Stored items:
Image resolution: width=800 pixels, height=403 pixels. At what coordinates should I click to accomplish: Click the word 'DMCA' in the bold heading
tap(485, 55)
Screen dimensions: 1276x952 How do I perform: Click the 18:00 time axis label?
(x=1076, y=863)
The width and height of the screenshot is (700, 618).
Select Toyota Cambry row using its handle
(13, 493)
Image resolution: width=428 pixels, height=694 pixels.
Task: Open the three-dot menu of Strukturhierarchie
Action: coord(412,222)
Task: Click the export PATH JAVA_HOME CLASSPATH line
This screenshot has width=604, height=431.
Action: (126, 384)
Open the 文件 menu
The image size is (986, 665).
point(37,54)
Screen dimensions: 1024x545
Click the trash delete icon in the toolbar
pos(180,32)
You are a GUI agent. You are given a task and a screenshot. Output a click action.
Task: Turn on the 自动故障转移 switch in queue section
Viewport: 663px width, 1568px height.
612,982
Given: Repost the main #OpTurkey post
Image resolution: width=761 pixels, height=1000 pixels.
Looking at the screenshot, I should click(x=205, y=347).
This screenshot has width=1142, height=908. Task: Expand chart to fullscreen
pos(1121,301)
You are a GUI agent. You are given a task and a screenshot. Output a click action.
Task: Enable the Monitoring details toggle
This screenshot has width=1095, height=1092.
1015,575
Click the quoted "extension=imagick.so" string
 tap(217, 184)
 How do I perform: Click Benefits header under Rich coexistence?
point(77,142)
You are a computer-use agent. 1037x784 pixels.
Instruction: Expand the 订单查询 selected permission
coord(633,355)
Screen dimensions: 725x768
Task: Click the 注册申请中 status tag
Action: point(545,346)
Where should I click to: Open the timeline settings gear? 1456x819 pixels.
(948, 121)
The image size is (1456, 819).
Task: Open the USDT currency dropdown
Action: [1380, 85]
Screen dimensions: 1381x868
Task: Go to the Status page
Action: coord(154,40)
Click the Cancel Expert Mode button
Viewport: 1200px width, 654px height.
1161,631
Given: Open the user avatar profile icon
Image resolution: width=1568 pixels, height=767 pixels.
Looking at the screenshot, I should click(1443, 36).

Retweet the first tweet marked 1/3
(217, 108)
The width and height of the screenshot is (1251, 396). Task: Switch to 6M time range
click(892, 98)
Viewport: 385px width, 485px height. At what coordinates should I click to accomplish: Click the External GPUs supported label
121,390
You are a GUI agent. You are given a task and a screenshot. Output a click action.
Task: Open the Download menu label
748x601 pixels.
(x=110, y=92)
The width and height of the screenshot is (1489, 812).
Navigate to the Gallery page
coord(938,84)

Short task:
Return the items verbatim, from the first line through the line that contains "pos(1121,301)", with both of those lines included.

Answer to this task:
Image resolution: width=800 pixels, height=403 pixels. At what coordinates should I click to accomplish: Click the word 'DMCA' in the bold heading
tap(485, 55)
Screen dimensions: 1276x952 How do I perform: Click the 18:00 time axis label?
(x=1076, y=863)
The width and height of the screenshot is (700, 618).
Select Toyota Cambry row using its handle
(13, 493)
Image resolution: width=428 pixels, height=694 pixels.
Task: Open the three-dot menu of Strukturhierarchie
Action: coord(412,222)
Task: Click the export PATH JAVA_HOME CLASSPATH line
This screenshot has width=604, height=431.
Action: (126, 384)
Open the 文件 menu
The image size is (986, 665).
point(37,54)
Screen dimensions: 1024x545
Click the trash delete icon in the toolbar
pos(180,32)
You are a GUI agent. You are given a task and a screenshot. Output a click action.
Task: Turn on the 自动故障转移 switch in queue section
Viewport: 663px width, 1568px height.
612,982
Given: Repost the main #OpTurkey post
Image resolution: width=761 pixels, height=1000 pixels.
Looking at the screenshot, I should click(x=205, y=347).
This screenshot has width=1142, height=908. Task: Expand chart to fullscreen
pos(1121,301)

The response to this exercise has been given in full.